Wednesday round-up & book prices
The weekly editorial round-up. It was great that Michael Allen aka Grumpy Old Bookman agreed to do a Sunday Interview. I think he's right that nowadays, more than ever, marketing is something integral to book selling. It's a trend I've seen in other industries and it's reflective of the increased volume of media and role of marketing in our society. I'm currently having an interesting exchange of emails with Amazon related to pricing. I'll share it with you here once I can, but in the meantime I'm wondering exactly how pricing fits into the author marketing mix - because it does - and yet it can be something - like the book cover - over which the author can have very little influence. We know that promotional low pricing and multi-buy offers (eg 3 for 2s) can stimulate book buyers to take greater purchasing risks (e.g. try authors they've not tried before). My big question is rather how price elastic are book buyers? Meaning how high a price will book buyers tolerate before a sale is lost due to price. In this 2002 article an executive at a major US publisher is quoted as saying that books are highly inelastic. He's wrong. Yes, devoted fans may buy a book whatever the price and consumers expect to have to more for specialist titles, and so they will. However, as this excellent session paper from the International Publishers Association Congress 2004 rightly points out, general fiction and non-fiction titles have relatively high price elasticity. What is your experience? And what do you think? Publishers have to cover their costs and make a profit, but do you think your books are priced correctly? Have you had experience of changing prices impacting your book sales? Were you able to do anything about it?
2 Comments:
Kate, that price issue is really interesting. My second novel has just come out in paperback, with a promotional price of £3.99 - ie three pounds less than the standard cost of a paperback. The idea is that the publisher - and I - take less profit per book BUT hopefully sell more copies, and build up reader loyalty for subsequent books.
Obviously I hope this works, but when so many other books have promotions, it's hard to know if that discount will be lost on shoppers faced by thousands of titles in the bookstores.

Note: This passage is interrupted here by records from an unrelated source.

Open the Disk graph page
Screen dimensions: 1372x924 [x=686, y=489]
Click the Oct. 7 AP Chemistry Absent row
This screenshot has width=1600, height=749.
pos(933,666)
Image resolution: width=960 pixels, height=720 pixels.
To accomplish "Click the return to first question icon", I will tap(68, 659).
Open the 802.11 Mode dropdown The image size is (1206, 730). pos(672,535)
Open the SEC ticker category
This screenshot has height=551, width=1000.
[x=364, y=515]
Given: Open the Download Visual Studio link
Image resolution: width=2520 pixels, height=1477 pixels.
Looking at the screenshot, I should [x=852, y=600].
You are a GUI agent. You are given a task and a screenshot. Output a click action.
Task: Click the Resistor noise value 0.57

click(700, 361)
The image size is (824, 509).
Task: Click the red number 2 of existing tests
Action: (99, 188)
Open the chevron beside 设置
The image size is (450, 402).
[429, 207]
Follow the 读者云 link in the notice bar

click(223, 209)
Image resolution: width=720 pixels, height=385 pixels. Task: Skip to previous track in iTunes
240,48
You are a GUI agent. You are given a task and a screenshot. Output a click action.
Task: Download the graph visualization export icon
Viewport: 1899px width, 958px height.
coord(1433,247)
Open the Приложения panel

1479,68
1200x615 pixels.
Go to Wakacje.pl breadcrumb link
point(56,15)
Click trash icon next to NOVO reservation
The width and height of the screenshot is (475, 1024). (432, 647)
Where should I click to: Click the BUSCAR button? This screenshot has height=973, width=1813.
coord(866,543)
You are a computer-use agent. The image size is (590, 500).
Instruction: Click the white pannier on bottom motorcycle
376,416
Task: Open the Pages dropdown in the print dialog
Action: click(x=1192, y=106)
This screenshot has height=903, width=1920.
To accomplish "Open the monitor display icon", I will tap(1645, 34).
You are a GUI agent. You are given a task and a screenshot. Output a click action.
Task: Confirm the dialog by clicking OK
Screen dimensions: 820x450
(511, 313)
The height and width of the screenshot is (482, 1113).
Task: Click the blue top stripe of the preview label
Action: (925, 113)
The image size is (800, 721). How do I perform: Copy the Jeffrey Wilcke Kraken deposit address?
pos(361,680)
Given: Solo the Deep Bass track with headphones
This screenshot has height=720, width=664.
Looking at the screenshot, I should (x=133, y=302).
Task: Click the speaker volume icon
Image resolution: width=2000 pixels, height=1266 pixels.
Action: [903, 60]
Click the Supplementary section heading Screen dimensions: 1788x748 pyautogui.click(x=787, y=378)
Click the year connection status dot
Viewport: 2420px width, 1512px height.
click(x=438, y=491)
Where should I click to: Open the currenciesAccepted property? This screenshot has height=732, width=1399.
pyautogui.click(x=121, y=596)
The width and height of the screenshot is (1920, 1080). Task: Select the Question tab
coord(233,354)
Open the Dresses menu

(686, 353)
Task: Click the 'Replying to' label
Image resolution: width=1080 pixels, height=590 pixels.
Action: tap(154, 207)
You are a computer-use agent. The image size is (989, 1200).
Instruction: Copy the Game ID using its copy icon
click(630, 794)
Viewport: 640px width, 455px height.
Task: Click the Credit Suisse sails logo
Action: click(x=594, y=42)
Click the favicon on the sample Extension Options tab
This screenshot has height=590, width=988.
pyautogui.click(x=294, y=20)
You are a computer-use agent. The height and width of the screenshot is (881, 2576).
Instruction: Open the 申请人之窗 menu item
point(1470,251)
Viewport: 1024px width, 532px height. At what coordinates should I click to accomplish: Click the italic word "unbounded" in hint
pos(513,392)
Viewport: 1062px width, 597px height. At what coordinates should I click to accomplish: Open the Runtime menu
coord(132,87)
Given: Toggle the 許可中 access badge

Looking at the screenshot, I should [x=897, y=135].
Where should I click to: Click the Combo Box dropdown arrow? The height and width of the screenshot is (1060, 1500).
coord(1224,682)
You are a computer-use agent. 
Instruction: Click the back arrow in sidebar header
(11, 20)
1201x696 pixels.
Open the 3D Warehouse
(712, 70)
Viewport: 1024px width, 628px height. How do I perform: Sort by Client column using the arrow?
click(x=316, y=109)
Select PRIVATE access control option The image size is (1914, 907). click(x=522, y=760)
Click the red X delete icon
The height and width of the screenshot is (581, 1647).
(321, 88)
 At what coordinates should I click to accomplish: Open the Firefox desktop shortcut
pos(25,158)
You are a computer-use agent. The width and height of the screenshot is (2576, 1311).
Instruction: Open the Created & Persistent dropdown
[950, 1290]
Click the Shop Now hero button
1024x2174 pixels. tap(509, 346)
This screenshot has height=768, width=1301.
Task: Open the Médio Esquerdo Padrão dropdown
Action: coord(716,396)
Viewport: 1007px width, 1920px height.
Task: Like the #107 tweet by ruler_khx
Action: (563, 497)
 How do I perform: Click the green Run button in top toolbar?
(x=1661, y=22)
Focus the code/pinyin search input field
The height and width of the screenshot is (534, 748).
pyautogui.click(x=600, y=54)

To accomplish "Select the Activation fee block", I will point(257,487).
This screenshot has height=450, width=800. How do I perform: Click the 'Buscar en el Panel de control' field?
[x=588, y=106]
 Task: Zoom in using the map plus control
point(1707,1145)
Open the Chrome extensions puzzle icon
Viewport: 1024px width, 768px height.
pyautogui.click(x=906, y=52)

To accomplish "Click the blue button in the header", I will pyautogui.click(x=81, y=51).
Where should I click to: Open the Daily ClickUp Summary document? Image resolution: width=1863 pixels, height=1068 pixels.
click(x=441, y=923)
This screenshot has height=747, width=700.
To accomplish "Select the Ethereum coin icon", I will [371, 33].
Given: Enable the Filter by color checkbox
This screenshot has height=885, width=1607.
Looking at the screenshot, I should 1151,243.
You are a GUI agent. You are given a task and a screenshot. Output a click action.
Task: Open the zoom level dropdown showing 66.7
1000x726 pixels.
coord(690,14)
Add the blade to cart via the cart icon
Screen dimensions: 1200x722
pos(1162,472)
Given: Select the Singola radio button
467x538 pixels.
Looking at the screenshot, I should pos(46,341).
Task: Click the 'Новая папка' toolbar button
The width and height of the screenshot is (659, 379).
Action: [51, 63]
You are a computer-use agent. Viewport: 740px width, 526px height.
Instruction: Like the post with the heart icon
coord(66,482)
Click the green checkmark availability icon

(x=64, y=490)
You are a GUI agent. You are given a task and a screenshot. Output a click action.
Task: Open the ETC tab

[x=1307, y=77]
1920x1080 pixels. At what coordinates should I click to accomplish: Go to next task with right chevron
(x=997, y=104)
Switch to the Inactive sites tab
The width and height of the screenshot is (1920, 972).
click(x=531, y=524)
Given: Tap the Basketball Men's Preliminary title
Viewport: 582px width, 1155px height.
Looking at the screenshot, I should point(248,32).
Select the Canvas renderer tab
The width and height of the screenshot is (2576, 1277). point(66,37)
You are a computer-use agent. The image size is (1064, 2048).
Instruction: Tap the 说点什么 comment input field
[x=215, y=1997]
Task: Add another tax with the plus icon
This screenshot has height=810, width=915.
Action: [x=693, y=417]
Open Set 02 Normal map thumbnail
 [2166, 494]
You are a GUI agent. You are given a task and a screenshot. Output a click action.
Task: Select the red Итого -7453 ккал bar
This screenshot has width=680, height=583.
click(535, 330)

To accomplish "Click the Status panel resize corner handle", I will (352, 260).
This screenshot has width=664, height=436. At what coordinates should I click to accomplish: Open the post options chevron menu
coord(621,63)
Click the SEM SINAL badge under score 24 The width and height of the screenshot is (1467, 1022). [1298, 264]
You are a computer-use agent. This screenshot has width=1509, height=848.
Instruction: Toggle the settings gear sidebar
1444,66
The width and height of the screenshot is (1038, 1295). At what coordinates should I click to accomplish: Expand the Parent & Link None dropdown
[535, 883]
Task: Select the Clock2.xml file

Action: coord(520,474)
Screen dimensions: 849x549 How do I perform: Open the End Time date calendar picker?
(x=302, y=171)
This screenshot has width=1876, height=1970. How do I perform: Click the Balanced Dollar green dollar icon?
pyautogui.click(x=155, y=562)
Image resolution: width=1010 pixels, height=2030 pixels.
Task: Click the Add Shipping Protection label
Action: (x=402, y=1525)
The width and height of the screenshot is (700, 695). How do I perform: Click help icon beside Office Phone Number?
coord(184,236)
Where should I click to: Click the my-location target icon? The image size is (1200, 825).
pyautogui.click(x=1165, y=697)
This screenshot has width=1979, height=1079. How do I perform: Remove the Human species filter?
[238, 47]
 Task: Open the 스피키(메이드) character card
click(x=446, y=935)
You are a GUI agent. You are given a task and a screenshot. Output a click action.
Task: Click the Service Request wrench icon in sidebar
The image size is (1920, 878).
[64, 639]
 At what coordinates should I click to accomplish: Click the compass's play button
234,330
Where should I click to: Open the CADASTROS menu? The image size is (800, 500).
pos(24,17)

Latest news is that Starter Marriage is on its fourth print run so I am keeping my fingers crossed...
Kate Harrison
I'm not a published author, but here's a view from a reader. I show high price elasticity. Paperback books seem very, very reasonably-priced compared with magazines. A magazine will often cost GBP3.95 or more, and has much less than half the content of a paperback novel costing GBP6.99, even if everything in the magazine is worth reading, which it rarely is. So I'll happily buy a paperback in a shop because I like the look of it, on the grounds that I don't lose much if I don't like it. But I never buy a hardback because they cost GBP15-20, more than twice the cost of the paperback for the same content, and harder to read on a train. But oddly I find 3-for-2 offers offputting and I'm actually *less* likely to buy a book if it's in one of those promotions than if it isn't. Partly because unless I can find two others in the same promotion to buy with it I don't get the 3 for 2 so I feel 'done', and partly because the existence of a 3-for-2 offer instantly rings my alarm bell that says 'this is probably trash'.